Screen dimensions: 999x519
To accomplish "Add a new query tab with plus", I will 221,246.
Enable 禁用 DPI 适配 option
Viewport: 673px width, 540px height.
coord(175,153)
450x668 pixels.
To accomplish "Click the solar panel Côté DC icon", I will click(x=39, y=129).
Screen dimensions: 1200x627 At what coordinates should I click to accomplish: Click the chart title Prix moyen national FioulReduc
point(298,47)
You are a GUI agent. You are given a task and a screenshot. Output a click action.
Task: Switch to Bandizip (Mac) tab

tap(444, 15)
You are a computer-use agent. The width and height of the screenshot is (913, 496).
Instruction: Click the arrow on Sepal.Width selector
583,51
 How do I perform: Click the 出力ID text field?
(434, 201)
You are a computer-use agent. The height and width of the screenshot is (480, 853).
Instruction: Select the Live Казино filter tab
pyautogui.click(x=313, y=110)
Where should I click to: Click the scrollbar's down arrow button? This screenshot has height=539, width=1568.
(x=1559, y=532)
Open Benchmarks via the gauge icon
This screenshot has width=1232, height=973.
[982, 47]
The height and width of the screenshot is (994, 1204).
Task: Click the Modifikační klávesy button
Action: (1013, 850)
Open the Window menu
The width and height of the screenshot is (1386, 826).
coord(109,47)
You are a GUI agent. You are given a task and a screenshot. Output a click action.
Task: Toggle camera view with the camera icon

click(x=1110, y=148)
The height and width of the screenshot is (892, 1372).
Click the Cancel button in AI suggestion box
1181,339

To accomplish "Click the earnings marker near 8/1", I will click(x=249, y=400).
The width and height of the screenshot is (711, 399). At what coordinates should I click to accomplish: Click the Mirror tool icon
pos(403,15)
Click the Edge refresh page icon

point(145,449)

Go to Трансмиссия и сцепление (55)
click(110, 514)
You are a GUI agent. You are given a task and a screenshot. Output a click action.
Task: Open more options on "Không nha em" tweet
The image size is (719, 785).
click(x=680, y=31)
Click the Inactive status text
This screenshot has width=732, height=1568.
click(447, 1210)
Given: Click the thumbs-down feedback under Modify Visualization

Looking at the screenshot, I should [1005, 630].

---

• [Exercise prompt] Every record, start to finish: reproduce it word for word.

• [Task answer]
Screen dimensions: 999x519
To accomplish "Add a new query tab with plus", I will 221,246.
Enable 禁用 DPI 适配 option
Viewport: 673px width, 540px height.
coord(175,153)
450x668 pixels.
To accomplish "Click the solar panel Côté DC icon", I will click(x=39, y=129).
Screen dimensions: 1200x627 At what coordinates should I click to accomplish: Click the chart title Prix moyen national FioulReduc
point(298,47)
You are a GUI agent. You are given a task and a screenshot. Output a click action.
Task: Switch to Bandizip (Mac) tab

tap(444, 15)
You are a computer-use agent. The width and height of the screenshot is (913, 496).
Instruction: Click the arrow on Sepal.Width selector
583,51
 How do I perform: Click the 出力ID text field?
(434, 201)
You are a computer-use agent. The height and width of the screenshot is (480, 853).
Instruction: Select the Live Казино filter tab
pyautogui.click(x=313, y=110)
Where should I click to: Click the scrollbar's down arrow button? This screenshot has height=539, width=1568.
(x=1559, y=532)
Open Benchmarks via the gauge icon
This screenshot has width=1232, height=973.
[982, 47]
The height and width of the screenshot is (994, 1204).
Task: Click the Modifikační klávesy button
Action: (1013, 850)
Open the Window menu
The width and height of the screenshot is (1386, 826).
coord(109,47)
You are a GUI agent. You are given a task and a screenshot. Output a click action.
Task: Toggle camera view with the camera icon

click(x=1110, y=148)
The height and width of the screenshot is (892, 1372).
Click the Cancel button in AI suggestion box
1181,339

To accomplish "Click the earnings marker near 8/1", I will click(x=249, y=400).
The width and height of the screenshot is (711, 399). At what coordinates should I click to accomplish: Click the Mirror tool icon
pos(403,15)
Click the Edge refresh page icon

point(145,449)

Go to Трансмиссия и сцепление (55)
click(110, 514)
You are a GUI agent. You are given a task and a screenshot. Output a click action.
Task: Open more options on "Không nha em" tweet
The image size is (719, 785).
click(x=680, y=31)
Click the Inactive status text
This screenshot has width=732, height=1568.
click(447, 1210)
Given: Click the thumbs-down feedback under Modify Visualization

Looking at the screenshot, I should [1005, 630].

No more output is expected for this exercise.